| The task |
Each line of the records must appear in your answer exactly, with no pictures.

[Entries taken from a collection]

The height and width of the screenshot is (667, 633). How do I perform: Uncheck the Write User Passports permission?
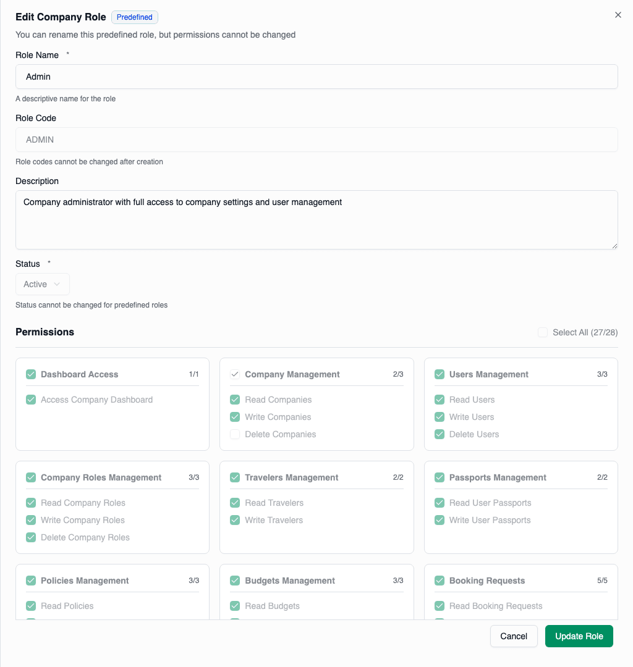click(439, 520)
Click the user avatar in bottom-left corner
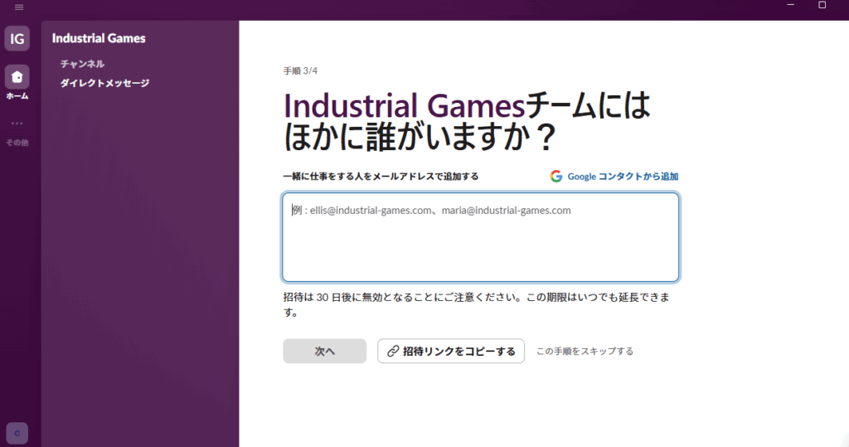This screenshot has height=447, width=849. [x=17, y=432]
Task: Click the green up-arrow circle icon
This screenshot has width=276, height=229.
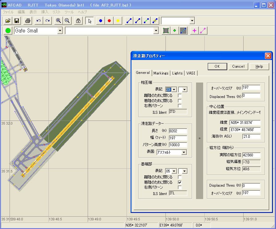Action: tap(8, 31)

| Answer for the task |
The height and width of the screenshot is (667, 633). How do I perform: Uncheck the Write User Passports permission?
click(439, 520)
Click the user avatar in bottom-left corner
This screenshot has height=447, width=849. [x=17, y=432]
Task: Click the green up-arrow circle icon
This screenshot has width=276, height=229.
Action: tap(8, 31)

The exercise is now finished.